Still Life with Fruit and Coffeepot represents an important transitional moment in Hans Hofmann’s career. Having worked as a highly influential teacher of art from 1915, during which time he drew constantly but had little time to paint, Still Life dates to just a few years after the artist returned to painting on a consistent basis. This large, exuberant composition reveals Hofmann working through the early influence of the Cubists and the Fauves to reach full abstraction and his place as a key figure of Abstract Expressionism.

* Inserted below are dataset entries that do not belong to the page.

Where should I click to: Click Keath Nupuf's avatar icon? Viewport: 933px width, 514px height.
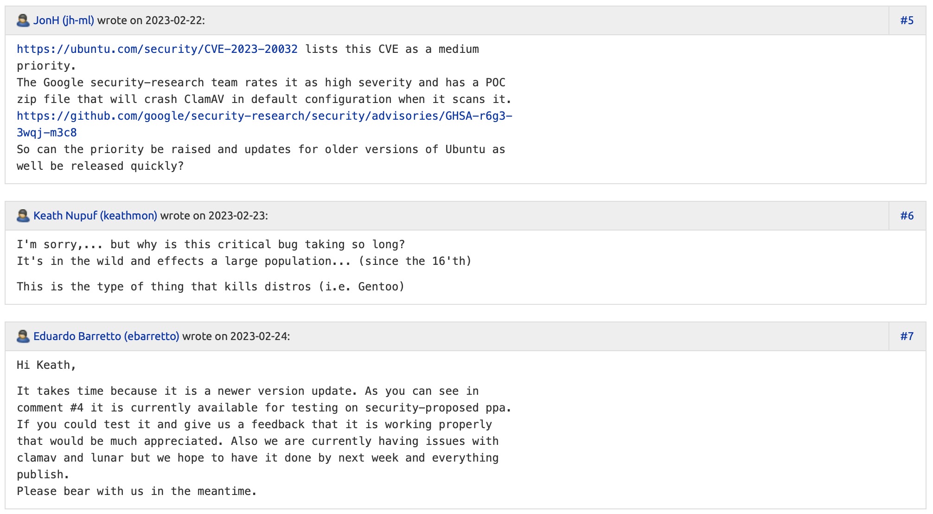tap(23, 216)
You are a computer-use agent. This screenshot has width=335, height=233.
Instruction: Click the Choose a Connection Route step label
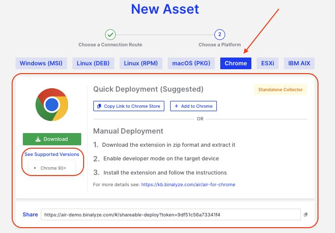point(110,45)
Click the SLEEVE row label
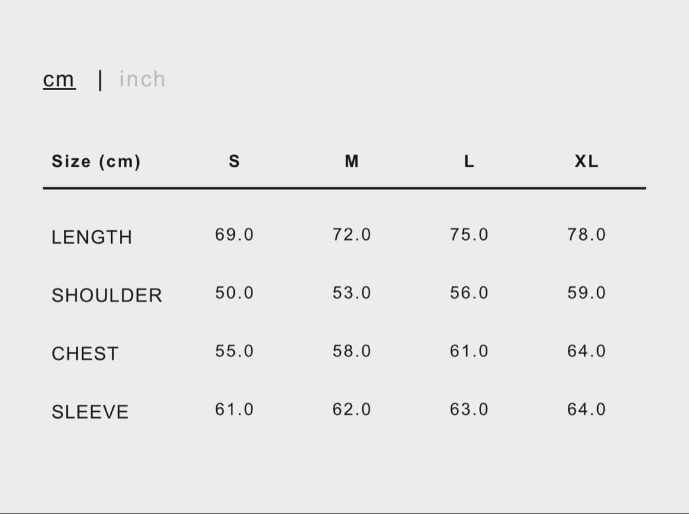This screenshot has height=514, width=689. [90, 412]
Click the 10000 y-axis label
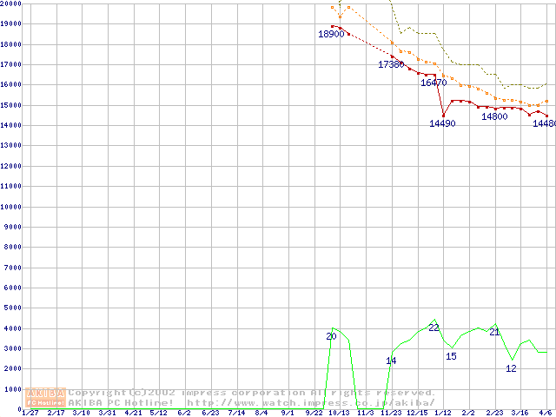This screenshot has width=556, height=417. [x=11, y=207]
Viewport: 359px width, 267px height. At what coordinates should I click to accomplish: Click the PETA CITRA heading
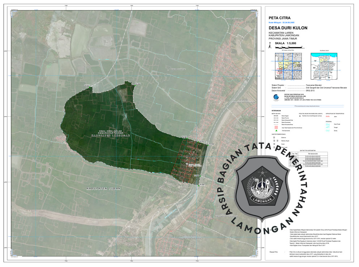tap(279, 17)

Hofmann’s debt to earlier European painters, in this case Cézanne and Matisse in particular, can be seen in the composition’s fractured forms, distorted perspective, and vivid coloring, which combines grounding earth tones and enlivening primary colors. The still life appears to depict the artist’s studio for, aside from the title’s fruit and coffeepot, located on a tabletop that tilts towards the picture plane, a canvas is visible in the panel’s middle ground. Yet, while the lower part of this canvas’s frame is delineated, its upper section is smudged and indefinite. Like the rest of the painting, a jumble of brushstrokes and patches of pigment indicate the forms of objects, such the table, the coffeepot, and a vase of flowers, but much is left representationally indistinct. The color-formed apples of Cézanne, for instance, are here transformed into daubs of different hues outlined in black that only abstractly denote fruit. As Clement Greenberg has observed, it is in the early 1940s that Hofmann’s “still lifes become more and more schematically rendered, and finally vanish” (C. Greenberg, “Hans Hofmann,” Art and Culture: Critical Essays, Boston, 1989, p. 192). Still Life with Fruit and Coffeepot is prescient of that decisive moment.